Oleh: Ustadz Chandra Hafizun Alim
Saat saya ke Turki saya mengunjungi beberapa kota selama 11 hari. Saya berharap banyak bertemu muslimah berjilbab di jalan-jalan, tapi ternyata sangat sedikit jumlahnya kecuali di tempat-tempat sejarah Islam atau masjid.
Berbanding terbalik dengan di Indonesia, saya melihat, hampir semua muslimah berjilbab. Tidak hanya di masjid, tapi juga di mall-mall, di pasar-pasar, di tempat-tempat wisata. Yang tidak berjilbab dapat dihitung jari.
Bagi saya itu merupakan petunjuk bahwa penyakit sekulerisme di Turki sudah sangat parah. Turki seperti orang-orang Barat dalam memandang agama, sekalipun yang dipandangnya itu Islam, bukan Kristen. Di Turki tidak aneh namanya muslim tapi mengaku ateis.
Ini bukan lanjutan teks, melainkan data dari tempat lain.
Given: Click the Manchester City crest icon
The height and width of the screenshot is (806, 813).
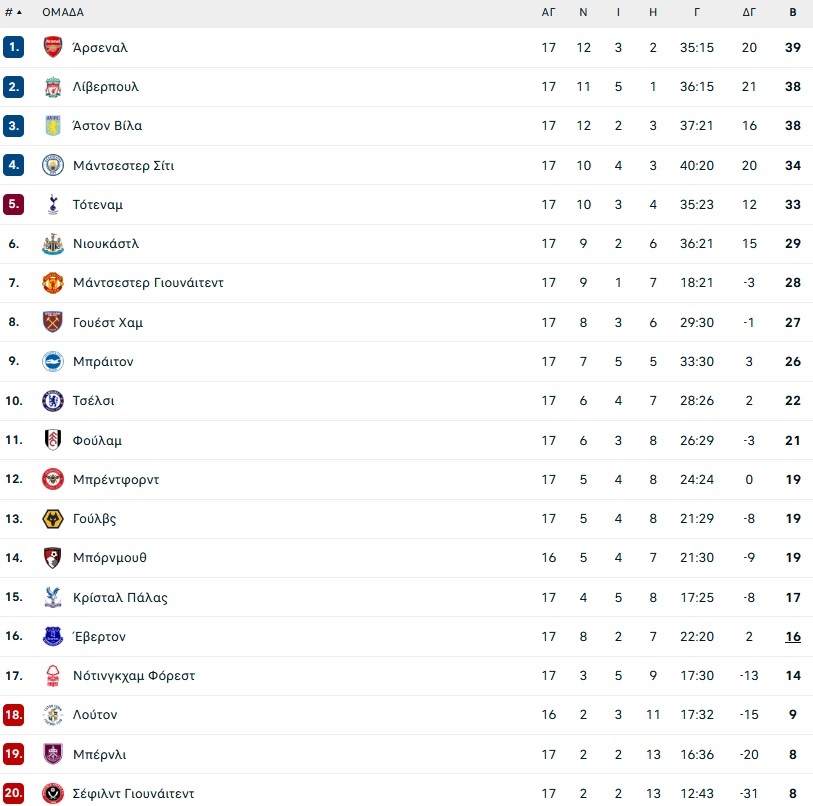Looking at the screenshot, I should click(53, 165).

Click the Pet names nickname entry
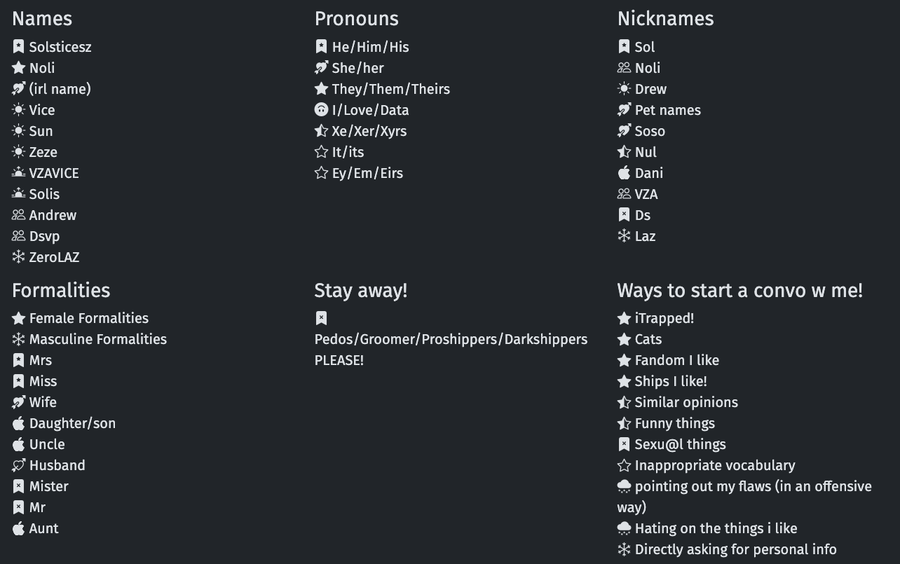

Upaya Erdogan memunculkan "dindar nesil" atau "generasi saleh" dengan berbagai "aplikasi" dari dakwah, politik, hukum, masjid, dst, sangat menemui hambatan dan kerap dipandang penuh curiga oleh lawan politiknya sebagai upaya ke arab-araban dan islamisasi. Dan kemudian menuduh, jika terjadi kemunduran secara ekonomi dan duniawi, sebagai akibat dari upaya-upaya Erdogan itu.
Umur Erdogan ada masanya. Tapi sebagai manusia dia memberikan apa yang dia bisa, untuk mewarnai Turki dengan Islam. Jika fase Erdogan berakhir, semoga ada penerusnya, setidaknya Turki dan Dunia Islam mengingatnya sebagai sosok yang berusaha menghadirkan Islam dan sejarahnya dalam pentas kepemimpinan di Turki dan dunia.